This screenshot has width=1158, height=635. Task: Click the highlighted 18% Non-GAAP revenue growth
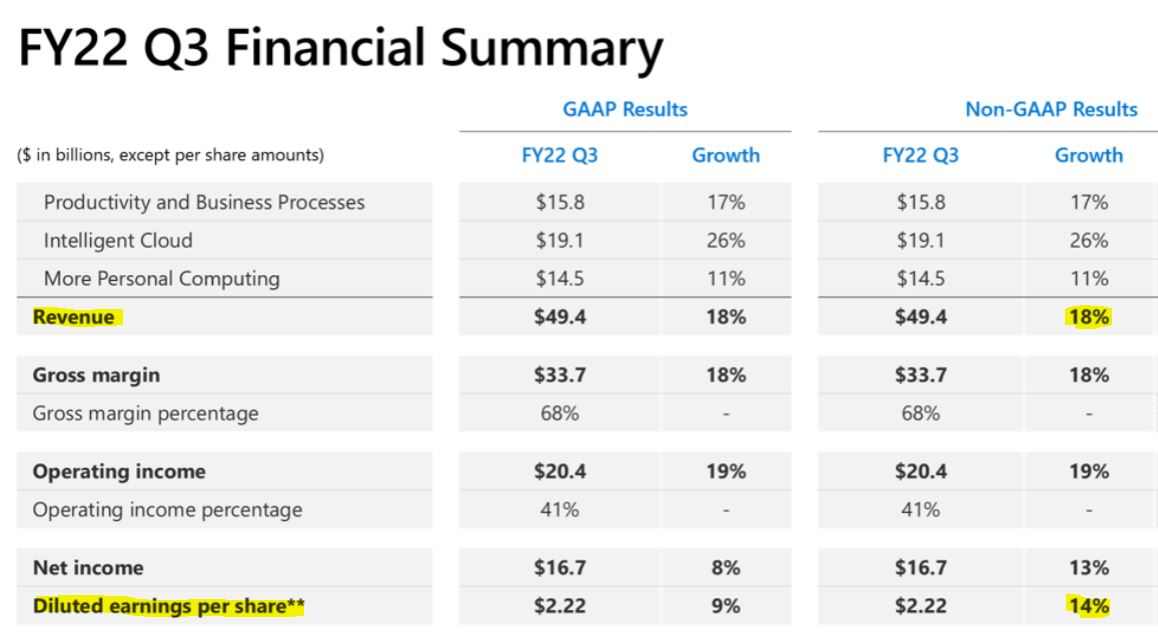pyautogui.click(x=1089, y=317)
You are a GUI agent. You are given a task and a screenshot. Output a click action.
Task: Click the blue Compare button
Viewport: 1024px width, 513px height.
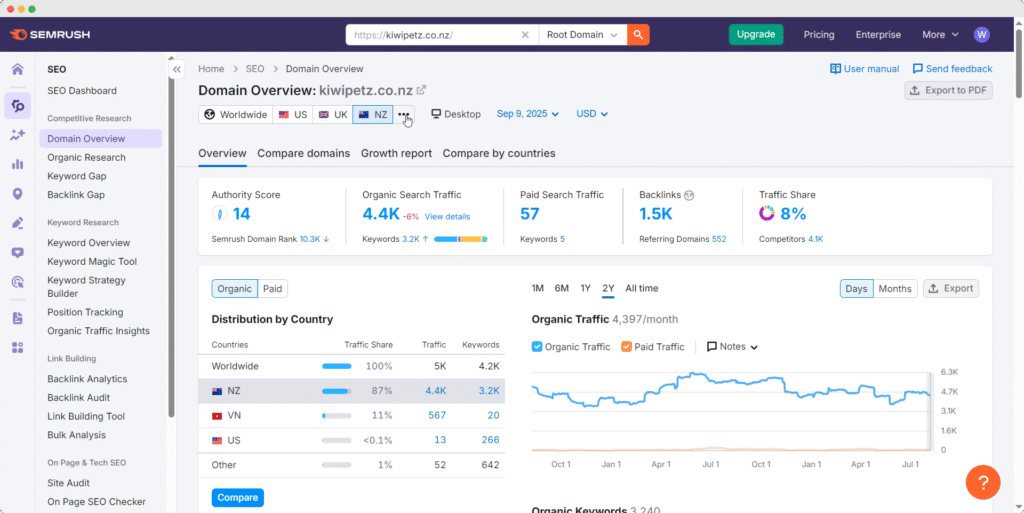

++++++++

◆ Problem requirements ◆
From the line holding "Task: Click the blue Compare button" to the final line of the data above, give each line again exactly, both ends included, and drop the pictures.

◆ Result for this exercise ◆
Task: Click the blue Compare button
Viewport: 1024px width, 513px height.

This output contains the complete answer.